(Pixel coordinate grounding data)
════════════════

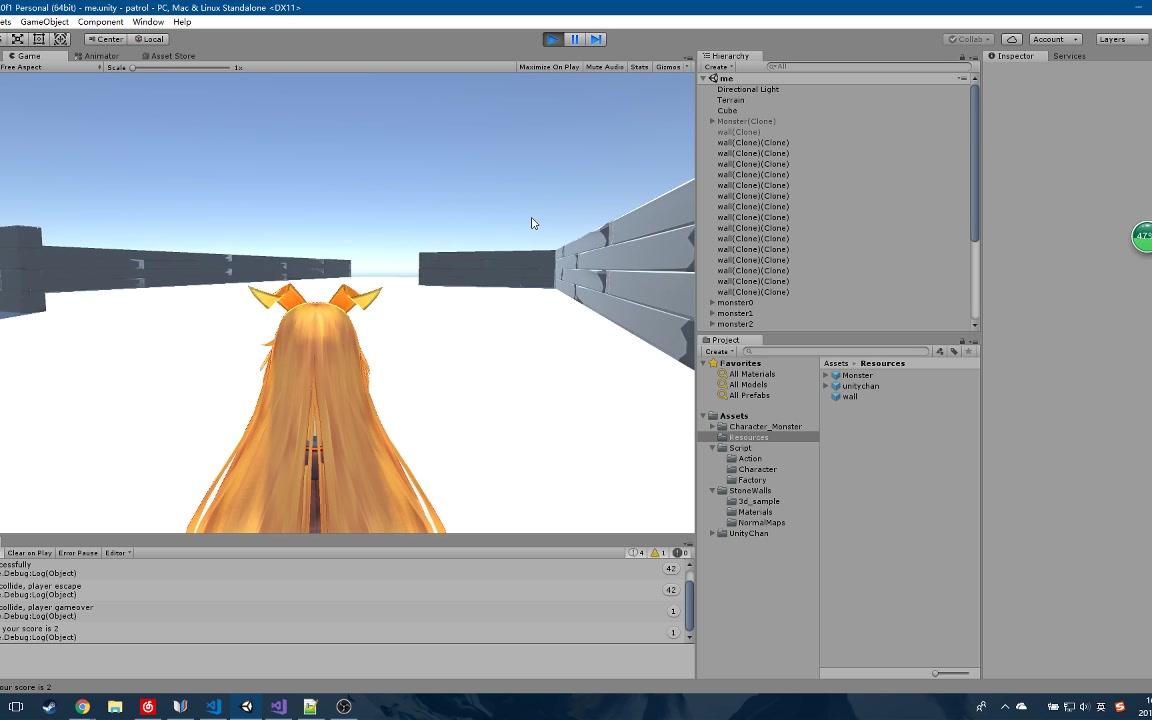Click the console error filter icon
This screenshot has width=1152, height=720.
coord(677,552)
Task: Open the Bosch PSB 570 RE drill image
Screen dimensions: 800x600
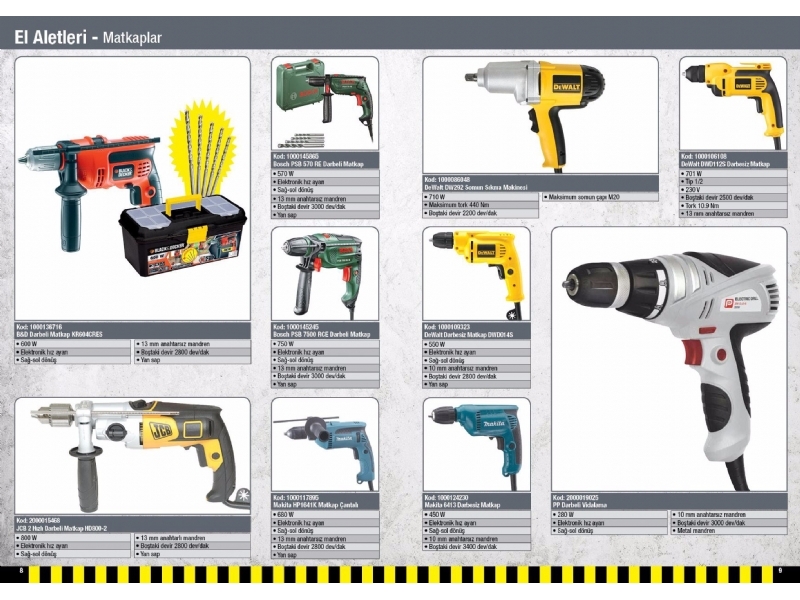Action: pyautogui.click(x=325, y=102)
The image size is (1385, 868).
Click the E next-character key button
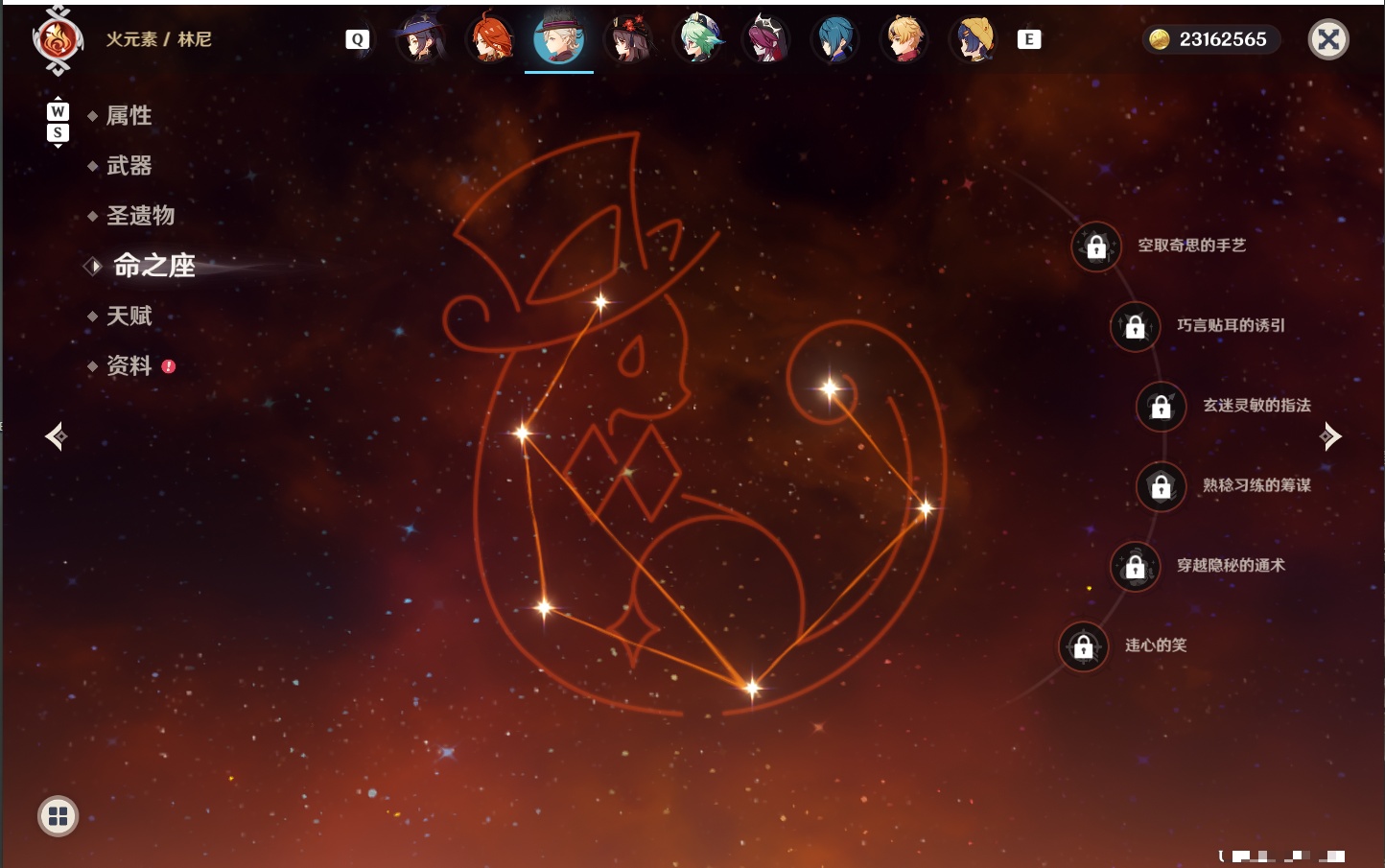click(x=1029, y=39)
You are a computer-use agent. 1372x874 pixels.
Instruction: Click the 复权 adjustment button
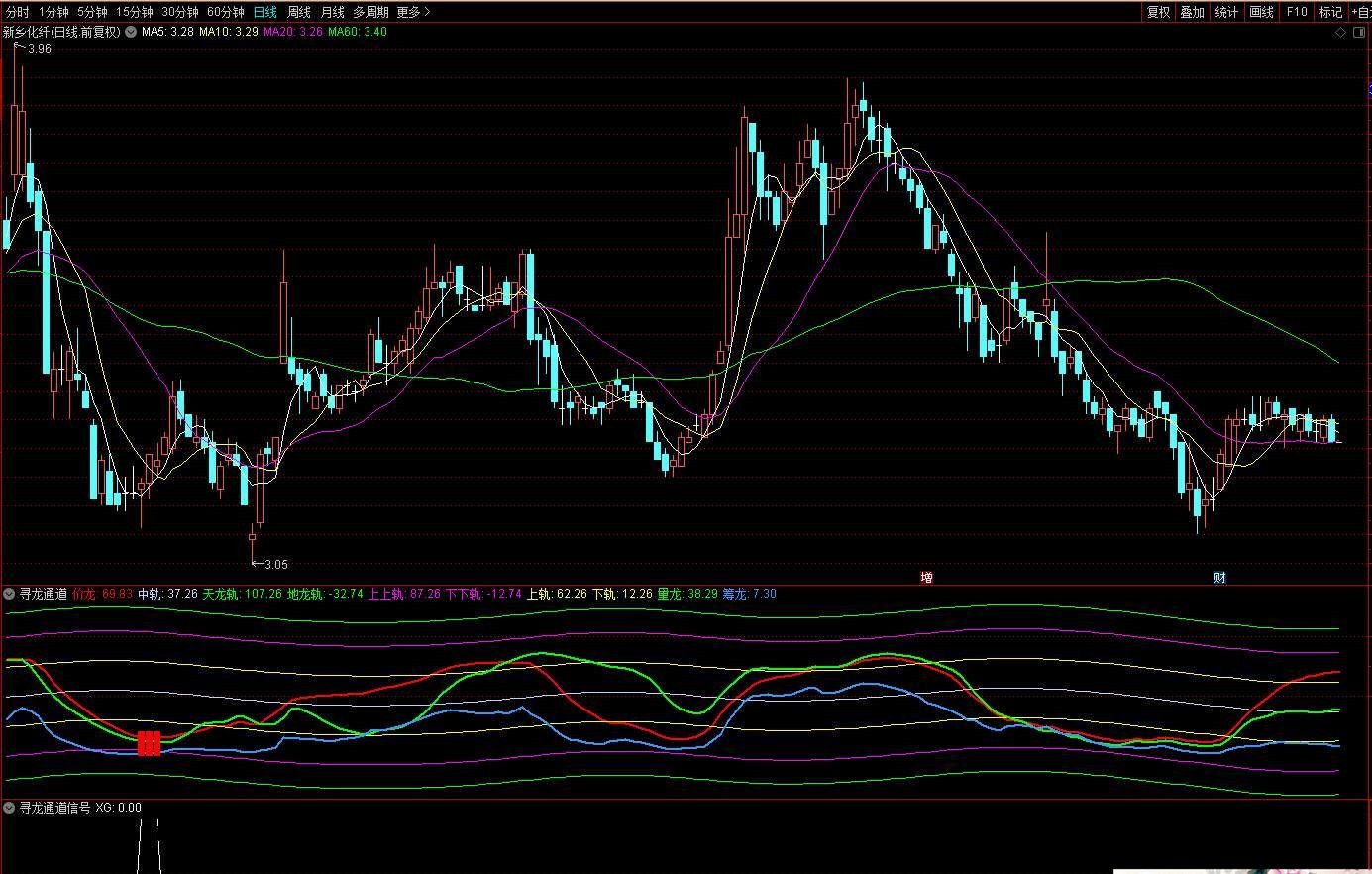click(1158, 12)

════════════════

Exercise requirements -
From the records, copy out each line that includes the string "image".

Task output -
Task: Open the Bosch PSB 570 RE drill image
The image size is (1385, 868).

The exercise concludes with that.